If anyone else has any suggestions for educator funding, please post :slight_smile:


Hi everyone! We’re finishing up our pilot semester with Foam Farm Activity PFCs, and I just made a post about troubleshooting some issues withe the Arduino connectivity here:

Has anyone built these in classrooms, or is everyone focusing on the v2PFCs?


With our first graders, we worked with a robot called Bee-Bot that teaches very simple computer programming for kids as young as 4. It didn’t feel like technology for technology’s sake because the kids were already learning about bees and pollination; we just added sequential thinking and measuring skills to the mix.


I am working with an organization around funding the computers so that some of our high schools can build them. The site has gotten very dense with information and a variety of topics. Is there some basic space I can go to, to get all of the basic information (like building the chassis)? We are in Washington State and would to get this program started soon! I love what Juliana did and would love to connect to gain from her experience!


I found it through another question poster, but would still love to connect with Juliana!!


Hello all,

I am a coach of a First Lego League Team of 8th graders at our school called team Sophisticated AI.

For our Design Project for FLL they have been learning about Open Ag, hydroponics and PFCs. The team applied for a grant from our school earlier in the fall and have been working on building a Foam Farm based on the plans they found online. It has been a learning process but we just successfully tested all of the components yesterday and are looking forward to growing something after the break.

Any good recommendations for a first recipe to try?

They are excited by the Open Ag movement and would like to share one way that they were thinking that Open Ag might be able to attract a broader audience, especially younger people. Here is what they are proposing(in their own words):

Our Proposed Solution

Part One: Improving the instructions for the Foam Farm

We think that in order for a smart hydroponics system such as the Foam Farm to be accessible to younger kids, several improvements would have to be made. The current instruction manual provided by OpenAg is clear, but not exactly kid-friendly or accessible. Providing diagrams of how the system works, more supporting photos in the assembly process, troubleshooting tips and more readable code is an easy way to make help make the Foam Farm less daunting for younger kids and less experienced adults alike.

Part Two: An interactive PFC simulator app

We suspect that even with an easier to assemble plan for a Foam Farm, taking the leap and purchasing materials presents an obstacle.
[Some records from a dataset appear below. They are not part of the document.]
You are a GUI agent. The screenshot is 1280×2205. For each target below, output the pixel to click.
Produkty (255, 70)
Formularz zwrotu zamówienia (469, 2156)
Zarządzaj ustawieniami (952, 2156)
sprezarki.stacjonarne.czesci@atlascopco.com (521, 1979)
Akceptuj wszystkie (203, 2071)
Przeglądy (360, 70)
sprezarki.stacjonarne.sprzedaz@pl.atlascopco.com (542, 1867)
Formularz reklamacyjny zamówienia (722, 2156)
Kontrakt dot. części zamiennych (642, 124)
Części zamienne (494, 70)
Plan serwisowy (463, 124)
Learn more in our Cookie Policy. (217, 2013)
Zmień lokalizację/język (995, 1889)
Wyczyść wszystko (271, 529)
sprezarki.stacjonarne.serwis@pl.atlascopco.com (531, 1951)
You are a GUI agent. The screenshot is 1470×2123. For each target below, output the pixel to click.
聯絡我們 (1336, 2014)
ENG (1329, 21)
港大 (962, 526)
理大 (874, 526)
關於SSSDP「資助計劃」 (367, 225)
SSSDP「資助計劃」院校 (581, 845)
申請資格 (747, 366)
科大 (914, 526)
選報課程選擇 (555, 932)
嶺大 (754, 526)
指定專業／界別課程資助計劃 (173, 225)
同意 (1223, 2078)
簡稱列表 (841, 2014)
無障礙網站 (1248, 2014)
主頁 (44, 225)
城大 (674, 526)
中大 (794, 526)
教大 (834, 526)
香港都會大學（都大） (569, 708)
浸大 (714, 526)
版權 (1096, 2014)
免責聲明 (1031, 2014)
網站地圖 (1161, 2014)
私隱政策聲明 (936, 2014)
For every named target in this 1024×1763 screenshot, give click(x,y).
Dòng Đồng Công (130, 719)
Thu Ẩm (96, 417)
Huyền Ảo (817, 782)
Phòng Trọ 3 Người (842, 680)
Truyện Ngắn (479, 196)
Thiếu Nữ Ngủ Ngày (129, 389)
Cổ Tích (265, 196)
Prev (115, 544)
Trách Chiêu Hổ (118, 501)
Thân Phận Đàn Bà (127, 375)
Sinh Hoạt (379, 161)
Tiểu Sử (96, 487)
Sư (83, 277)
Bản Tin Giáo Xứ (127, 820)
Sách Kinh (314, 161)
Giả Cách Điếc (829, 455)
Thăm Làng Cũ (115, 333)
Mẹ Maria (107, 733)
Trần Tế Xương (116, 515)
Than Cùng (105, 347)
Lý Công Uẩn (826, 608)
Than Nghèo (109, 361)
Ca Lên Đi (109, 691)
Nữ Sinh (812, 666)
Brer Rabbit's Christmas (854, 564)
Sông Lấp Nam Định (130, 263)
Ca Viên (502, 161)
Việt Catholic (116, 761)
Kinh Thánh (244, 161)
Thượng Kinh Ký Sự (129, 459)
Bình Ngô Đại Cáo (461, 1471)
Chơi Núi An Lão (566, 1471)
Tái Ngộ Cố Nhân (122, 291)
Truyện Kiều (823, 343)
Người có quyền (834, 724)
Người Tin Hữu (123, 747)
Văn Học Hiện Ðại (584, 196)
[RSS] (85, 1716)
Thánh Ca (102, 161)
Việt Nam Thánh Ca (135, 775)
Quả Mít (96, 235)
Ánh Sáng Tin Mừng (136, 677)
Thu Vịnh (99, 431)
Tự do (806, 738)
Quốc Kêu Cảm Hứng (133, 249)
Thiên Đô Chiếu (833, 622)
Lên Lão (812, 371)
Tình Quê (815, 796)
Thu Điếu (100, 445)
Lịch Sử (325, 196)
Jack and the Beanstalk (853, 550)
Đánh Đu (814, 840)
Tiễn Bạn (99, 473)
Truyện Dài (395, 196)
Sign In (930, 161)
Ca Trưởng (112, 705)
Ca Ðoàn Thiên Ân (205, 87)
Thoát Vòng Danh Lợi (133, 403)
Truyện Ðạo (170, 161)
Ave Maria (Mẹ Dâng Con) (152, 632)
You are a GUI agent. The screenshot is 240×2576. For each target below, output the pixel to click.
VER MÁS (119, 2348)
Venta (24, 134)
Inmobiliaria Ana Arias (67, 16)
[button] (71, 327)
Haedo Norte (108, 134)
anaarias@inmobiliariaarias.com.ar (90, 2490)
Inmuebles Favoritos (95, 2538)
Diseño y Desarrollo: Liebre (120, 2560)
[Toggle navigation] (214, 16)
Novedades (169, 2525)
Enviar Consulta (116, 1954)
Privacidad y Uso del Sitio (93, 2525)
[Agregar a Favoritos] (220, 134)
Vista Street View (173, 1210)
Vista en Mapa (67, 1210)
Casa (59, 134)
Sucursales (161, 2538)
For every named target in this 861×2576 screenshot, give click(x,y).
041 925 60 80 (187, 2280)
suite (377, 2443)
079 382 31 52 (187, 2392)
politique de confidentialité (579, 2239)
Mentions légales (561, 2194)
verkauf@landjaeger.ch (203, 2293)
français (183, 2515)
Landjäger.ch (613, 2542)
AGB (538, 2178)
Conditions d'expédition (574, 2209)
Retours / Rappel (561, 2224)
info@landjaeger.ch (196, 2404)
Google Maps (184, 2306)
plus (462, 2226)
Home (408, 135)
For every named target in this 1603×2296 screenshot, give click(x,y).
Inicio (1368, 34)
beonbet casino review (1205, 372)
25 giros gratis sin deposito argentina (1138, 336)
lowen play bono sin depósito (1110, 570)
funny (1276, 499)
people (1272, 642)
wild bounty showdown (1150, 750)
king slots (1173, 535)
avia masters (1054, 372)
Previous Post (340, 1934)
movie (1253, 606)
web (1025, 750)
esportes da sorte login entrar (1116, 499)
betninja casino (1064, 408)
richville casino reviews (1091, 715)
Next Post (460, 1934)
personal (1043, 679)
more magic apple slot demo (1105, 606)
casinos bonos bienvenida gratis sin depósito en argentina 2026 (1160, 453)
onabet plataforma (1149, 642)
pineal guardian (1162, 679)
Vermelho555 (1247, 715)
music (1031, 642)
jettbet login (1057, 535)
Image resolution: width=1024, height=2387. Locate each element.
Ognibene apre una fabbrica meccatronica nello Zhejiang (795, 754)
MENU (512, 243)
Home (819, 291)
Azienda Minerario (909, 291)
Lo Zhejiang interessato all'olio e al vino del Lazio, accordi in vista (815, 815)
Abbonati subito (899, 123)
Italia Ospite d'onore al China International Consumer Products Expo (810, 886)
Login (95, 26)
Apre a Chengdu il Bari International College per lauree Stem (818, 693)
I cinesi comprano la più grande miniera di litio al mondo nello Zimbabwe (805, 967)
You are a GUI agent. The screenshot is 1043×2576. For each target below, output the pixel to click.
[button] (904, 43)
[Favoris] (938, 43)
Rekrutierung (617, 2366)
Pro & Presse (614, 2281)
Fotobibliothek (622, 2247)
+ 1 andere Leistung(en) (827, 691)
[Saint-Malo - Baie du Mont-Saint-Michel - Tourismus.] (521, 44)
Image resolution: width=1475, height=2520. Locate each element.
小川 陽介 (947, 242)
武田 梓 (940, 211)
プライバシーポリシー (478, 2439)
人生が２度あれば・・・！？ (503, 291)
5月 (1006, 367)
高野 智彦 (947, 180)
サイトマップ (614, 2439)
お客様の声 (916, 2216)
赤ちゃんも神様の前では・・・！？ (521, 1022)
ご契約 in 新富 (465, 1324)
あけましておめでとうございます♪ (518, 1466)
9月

So we also propose an app that will use real data from Open Ag to teach kids our age about the operations of a Personal Food Computer through simulation and gameplay.

Some of the features of this app would include:

Plant Information - Real Data From Open Ag

Using the Open Phenome Project as a model, we would look at different climate recipes and transfer them into plant information. OpenAg, the MIT initiative that served as an entry-point in our PFC journey, has sample recipes for growing greens. These can be converted into simple plant profiles by using the values of humidity (etc.) and simple research on the plant. We would simplify this into core variables and design plant profiles that give the ‘stats’ for plants a user might want to use.

Learning to Program

We’ve chosen to follow in the footsteps of Scratch and The Hour of Code Initiative and make our app a platform for enthusiastic coders and eager teachers. Using the basic recipes from OpenAg, we would condense the code into simple, easy-to-use blocks. Then, using the plant profile of their chosen veggie or fruit, they would code for the conditions that would optimize growth.

Any thoughts or feedback would be greatly appreciated.